◆ WORK TO COMPLETE ◆
Reproduce word for word the stretch of the records from the line containing "This screenshot has height=224, width=505." through the end of the records, both ends included, leaving the pictures out of your answer.

◆ EXERCISE INPUT ◆
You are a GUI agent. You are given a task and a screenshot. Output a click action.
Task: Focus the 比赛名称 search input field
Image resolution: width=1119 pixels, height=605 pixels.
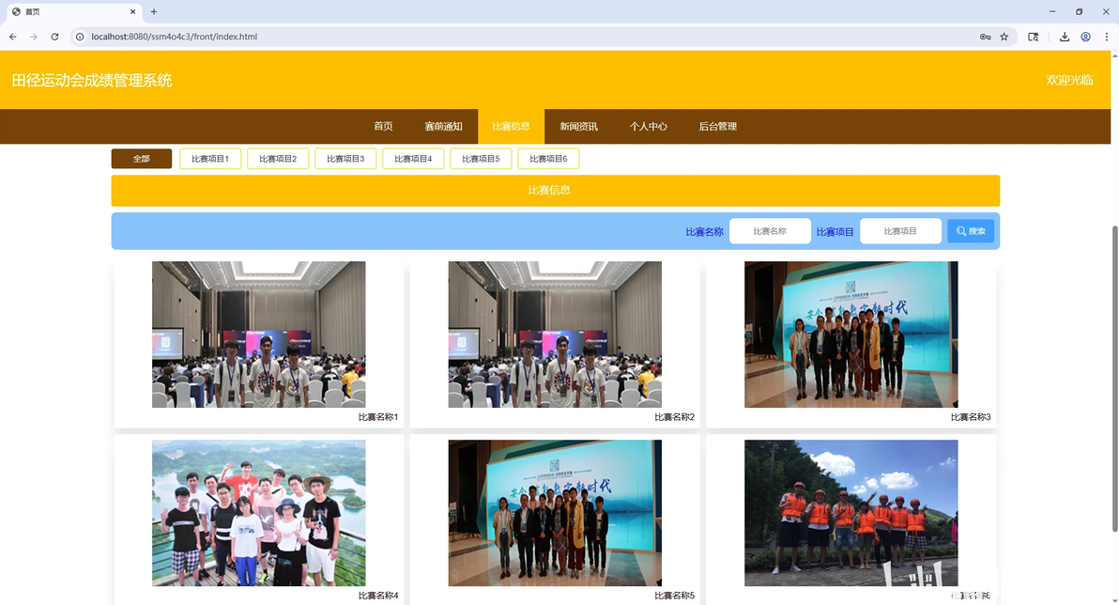coord(770,231)
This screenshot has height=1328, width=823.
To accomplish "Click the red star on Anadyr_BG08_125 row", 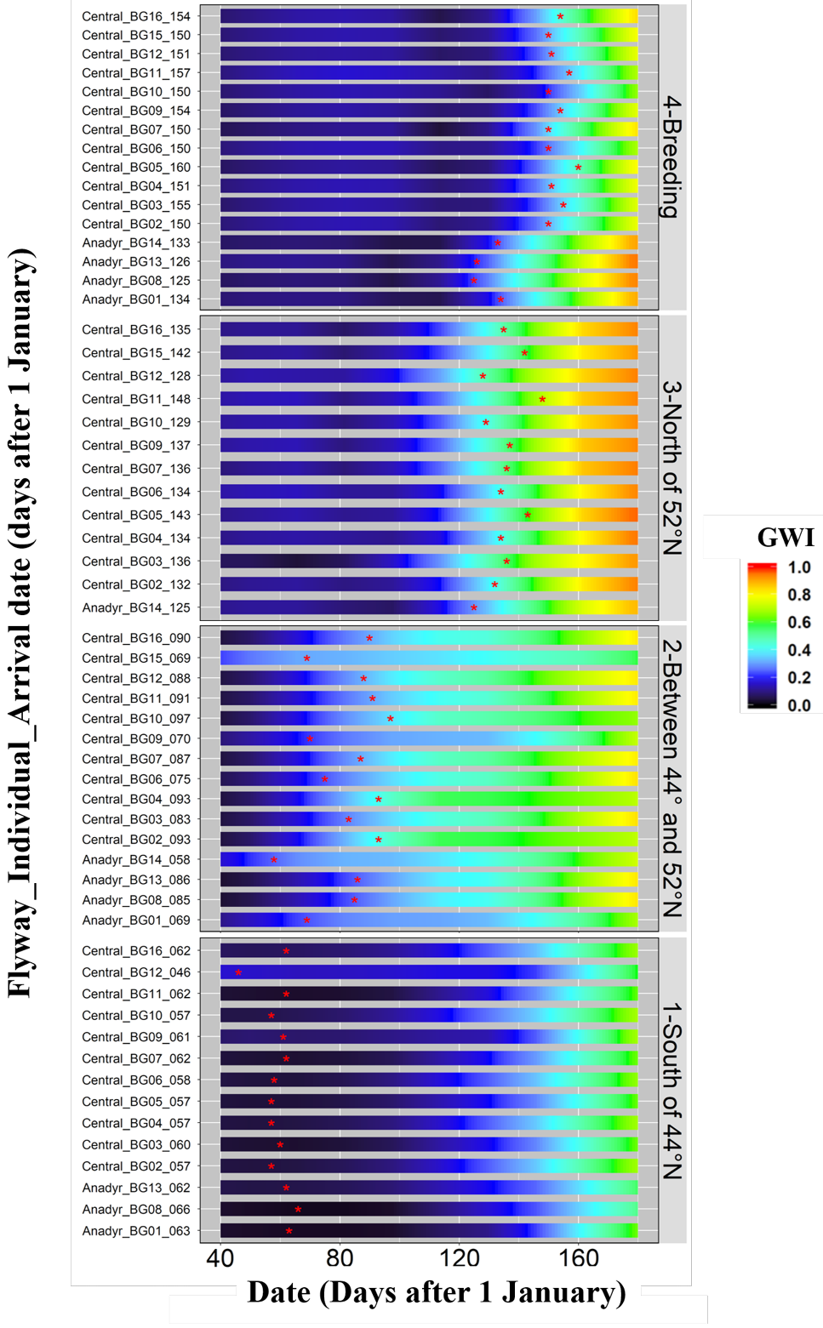I will (x=474, y=280).
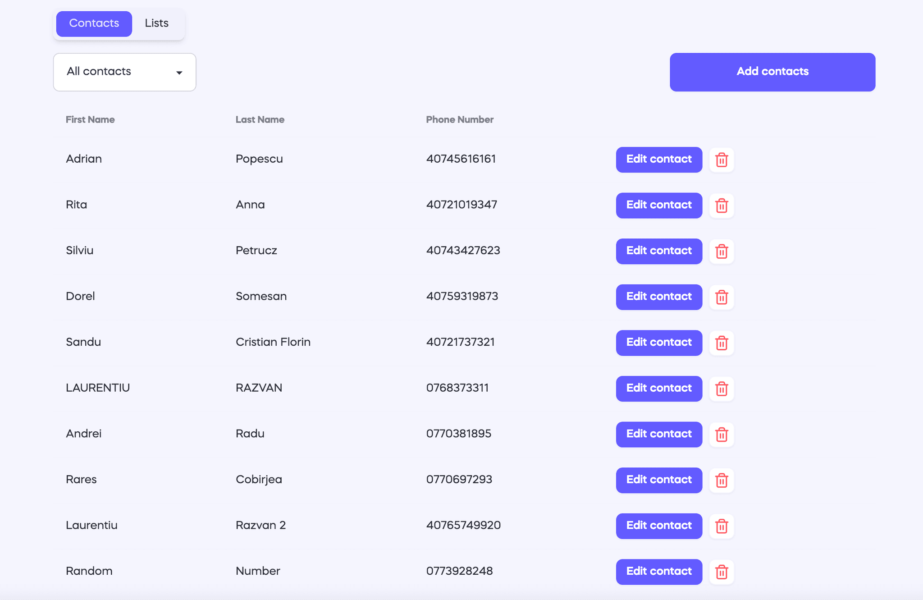The width and height of the screenshot is (923, 600).
Task: Edit contact for Adrian Popescu
Action: 658,160
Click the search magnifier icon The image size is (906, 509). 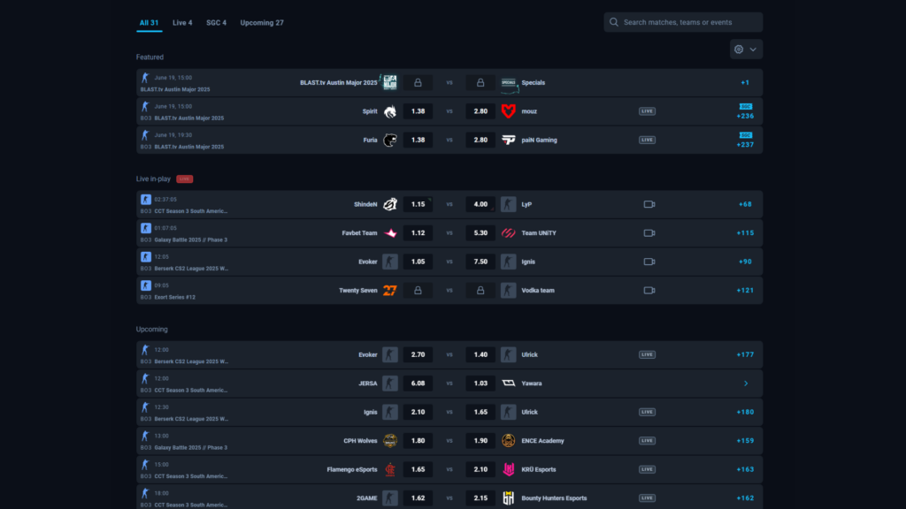pyautogui.click(x=613, y=21)
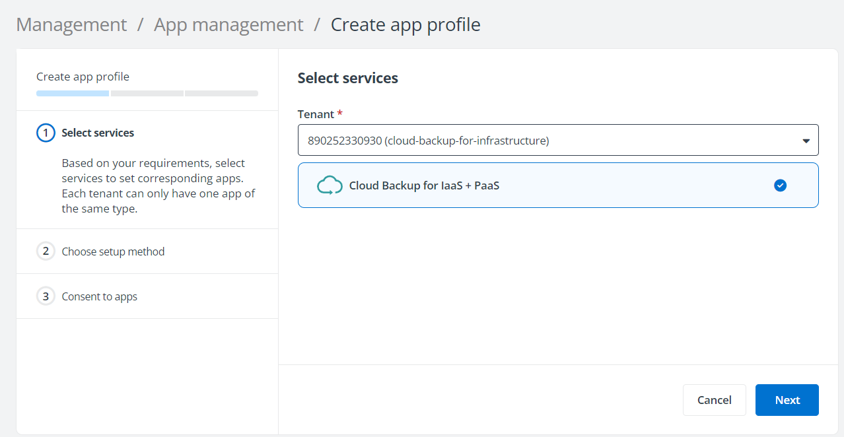Open the Tenant selection dropdown
The height and width of the screenshot is (437, 844).
[x=558, y=140]
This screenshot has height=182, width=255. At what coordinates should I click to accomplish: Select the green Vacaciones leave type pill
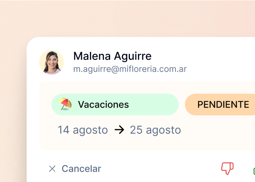pyautogui.click(x=115, y=104)
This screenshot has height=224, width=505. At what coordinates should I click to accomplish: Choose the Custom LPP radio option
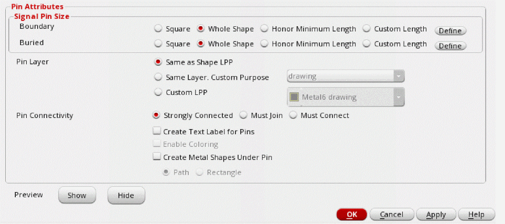pyautogui.click(x=158, y=92)
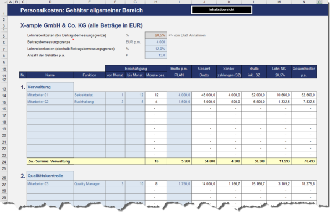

◆ EXERCISE OUTPUT ◆
This screenshot has height=224, width=505. At what coordinates should I click to accomplish: Choose the Custom LPP radio option
pyautogui.click(x=158, y=92)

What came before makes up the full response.